■ Your objective
Your answer should be a faithful copy of the entire listing.

========

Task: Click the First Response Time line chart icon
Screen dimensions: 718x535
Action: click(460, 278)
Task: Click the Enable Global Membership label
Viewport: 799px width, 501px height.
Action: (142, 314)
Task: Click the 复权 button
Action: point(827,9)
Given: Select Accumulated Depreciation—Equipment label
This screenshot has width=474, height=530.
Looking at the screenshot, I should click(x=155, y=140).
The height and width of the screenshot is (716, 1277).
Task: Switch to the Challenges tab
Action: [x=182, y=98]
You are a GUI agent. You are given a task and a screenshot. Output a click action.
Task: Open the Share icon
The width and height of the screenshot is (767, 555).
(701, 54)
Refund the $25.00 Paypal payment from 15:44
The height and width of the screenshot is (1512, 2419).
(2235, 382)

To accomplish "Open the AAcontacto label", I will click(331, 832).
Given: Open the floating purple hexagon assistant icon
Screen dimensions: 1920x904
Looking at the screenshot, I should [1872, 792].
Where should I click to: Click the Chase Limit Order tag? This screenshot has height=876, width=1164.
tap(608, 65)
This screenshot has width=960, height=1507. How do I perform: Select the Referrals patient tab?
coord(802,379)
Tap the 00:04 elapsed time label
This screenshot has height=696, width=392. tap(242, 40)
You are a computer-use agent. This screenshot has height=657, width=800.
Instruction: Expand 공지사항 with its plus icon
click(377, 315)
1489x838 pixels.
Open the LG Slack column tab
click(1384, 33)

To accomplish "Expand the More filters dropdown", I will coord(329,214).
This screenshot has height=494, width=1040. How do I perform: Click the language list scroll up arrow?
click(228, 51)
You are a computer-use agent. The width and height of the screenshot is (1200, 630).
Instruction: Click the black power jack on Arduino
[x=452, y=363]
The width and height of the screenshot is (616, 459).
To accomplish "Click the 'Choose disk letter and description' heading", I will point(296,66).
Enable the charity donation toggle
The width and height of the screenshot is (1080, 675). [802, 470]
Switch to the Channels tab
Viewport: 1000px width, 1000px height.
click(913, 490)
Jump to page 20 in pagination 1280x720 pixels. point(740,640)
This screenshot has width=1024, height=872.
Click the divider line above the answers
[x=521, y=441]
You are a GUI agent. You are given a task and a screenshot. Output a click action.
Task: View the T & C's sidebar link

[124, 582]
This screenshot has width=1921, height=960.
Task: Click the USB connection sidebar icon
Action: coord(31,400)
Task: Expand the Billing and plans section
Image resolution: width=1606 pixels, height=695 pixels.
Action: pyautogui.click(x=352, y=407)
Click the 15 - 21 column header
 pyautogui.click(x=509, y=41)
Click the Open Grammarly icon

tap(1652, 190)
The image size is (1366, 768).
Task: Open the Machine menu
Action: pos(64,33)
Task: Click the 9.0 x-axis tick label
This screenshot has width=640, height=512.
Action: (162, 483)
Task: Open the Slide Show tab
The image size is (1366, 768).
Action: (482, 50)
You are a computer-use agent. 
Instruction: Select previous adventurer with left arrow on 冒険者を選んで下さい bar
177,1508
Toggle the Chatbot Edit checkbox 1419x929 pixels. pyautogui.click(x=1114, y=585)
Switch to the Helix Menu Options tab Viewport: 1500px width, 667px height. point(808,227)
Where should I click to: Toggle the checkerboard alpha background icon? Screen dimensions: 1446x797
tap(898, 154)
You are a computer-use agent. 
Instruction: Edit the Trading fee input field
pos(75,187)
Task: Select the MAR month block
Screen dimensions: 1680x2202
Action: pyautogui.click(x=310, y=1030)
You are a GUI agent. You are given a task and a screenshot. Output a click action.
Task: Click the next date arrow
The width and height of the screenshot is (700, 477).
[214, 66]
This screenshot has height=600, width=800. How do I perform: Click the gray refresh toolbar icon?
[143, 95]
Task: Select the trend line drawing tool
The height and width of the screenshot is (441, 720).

========

■ Written answer
Task: Click the First Response Time line chart icon
Screen dimensions: 718x535
Action: click(460, 278)
Task: Click the Enable Global Membership label
Viewport: 799px width, 501px height.
Action: (142, 314)
Task: Click the 复权 button
Action: point(827,9)
Given: Select Accumulated Depreciation—Equipment label
This screenshot has width=474, height=530.
Looking at the screenshot, I should click(x=155, y=140).
The height and width of the screenshot is (716, 1277).
Task: Switch to the Challenges tab
Action: [x=182, y=98]
You are a GUI agent. You are given a task and a screenshot. Output a click action.
Task: Open the Share icon
The width and height of the screenshot is (767, 555).
(701, 54)
Refund the $25.00 Paypal payment from 15:44
The height and width of the screenshot is (1512, 2419).
(2235, 382)

To accomplish "Open the AAcontacto label", I will click(331, 832).
Given: Open the floating purple hexagon assistant icon
Screen dimensions: 1920x904
Looking at the screenshot, I should [1872, 792].
Where should I click to: Click the Chase Limit Order tag? This screenshot has height=876, width=1164.
tap(608, 65)
This screenshot has width=960, height=1507. How do I perform: Select the Referrals patient tab?
coord(802,379)
Tap the 00:04 elapsed time label
This screenshot has height=696, width=392. tap(242, 40)
You are a computer-use agent. This screenshot has height=657, width=800.
Instruction: Expand 공지사항 with its plus icon
click(377, 315)
1489x838 pixels.
Open the LG Slack column tab
click(1384, 33)

To accomplish "Expand the More filters dropdown", I will coord(329,214).
This screenshot has height=494, width=1040. How do I perform: Click the language list scroll up arrow?
click(228, 51)
You are a computer-use agent. The width and height of the screenshot is (1200, 630).
Instruction: Click the black power jack on Arduino
[x=452, y=363]
The width and height of the screenshot is (616, 459).
To accomplish "Click the 'Choose disk letter and description' heading", I will point(296,66).
Enable the charity donation toggle
The width and height of the screenshot is (1080, 675). [802, 470]
Switch to the Channels tab
Viewport: 1000px width, 1000px height.
click(913, 490)
Jump to page 20 in pagination 1280x720 pixels. point(740,640)
This screenshot has width=1024, height=872.
Click the divider line above the answers
[x=521, y=441]
You are a GUI agent. You are given a task and a screenshot. Output a click action.
Task: View the T & C's sidebar link

[124, 582]
This screenshot has width=1921, height=960.
Task: Click the USB connection sidebar icon
Action: coord(31,400)
Task: Expand the Billing and plans section
Image resolution: width=1606 pixels, height=695 pixels.
Action: pyautogui.click(x=352, y=407)
Click the 15 - 21 column header
 pyautogui.click(x=509, y=41)
Click the Open Grammarly icon

tap(1652, 190)
The image size is (1366, 768).
Task: Open the Machine menu
Action: pos(64,33)
Task: Click the 9.0 x-axis tick label
This screenshot has width=640, height=512.
Action: (162, 483)
Task: Open the Slide Show tab
The image size is (1366, 768).
Action: (482, 50)
You are a computer-use agent. 
Instruction: Select previous adventurer with left arrow on 冒険者を選んで下さい bar
177,1508
Toggle the Chatbot Edit checkbox 1419x929 pixels. pyautogui.click(x=1114, y=585)
Switch to the Helix Menu Options tab Viewport: 1500px width, 667px height. point(808,227)
Where should I click to: Toggle the checkerboard alpha background icon? Screen dimensions: 1446x797
tap(898, 154)
You are a computer-use agent. 
Instruction: Edit the Trading fee input field
pos(75,187)
Task: Select the MAR month block
Screen dimensions: 1680x2202
Action: pyautogui.click(x=310, y=1030)
You are a GUI agent. You are given a task and a screenshot. Output a click action.
Task: Click the next date arrow
The width and height of the screenshot is (700, 477).
[214, 66]
This screenshot has height=600, width=800. How do I perform: Click the gray refresh toolbar icon?
[143, 95]
Task: Select the trend line drawing tool
The height and width of the screenshot is (441, 720).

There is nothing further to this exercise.